> [Material shown]
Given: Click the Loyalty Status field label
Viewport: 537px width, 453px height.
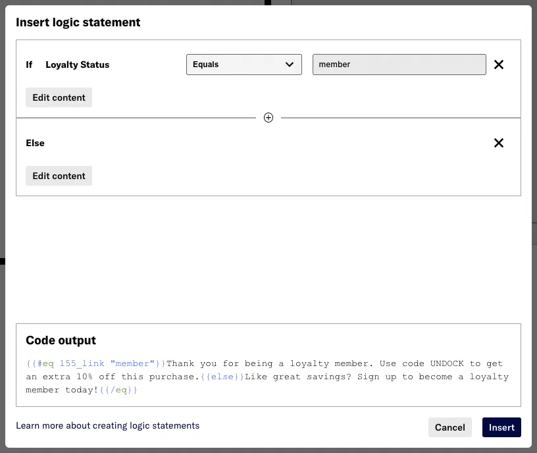Looking at the screenshot, I should pyautogui.click(x=77, y=65).
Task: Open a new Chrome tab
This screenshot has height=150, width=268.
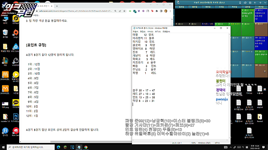Action: 57,6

> [Task directions] The copy must match each record exactly, apart from the images, which stay out.

> [Exercise solution]
Given: Click the Loyalty Status field label
Viewport: 537px width, 453px height.
Looking at the screenshot, I should pyautogui.click(x=77, y=65).
Task: Open a new Chrome tab
This screenshot has height=150, width=268.
Action: 57,6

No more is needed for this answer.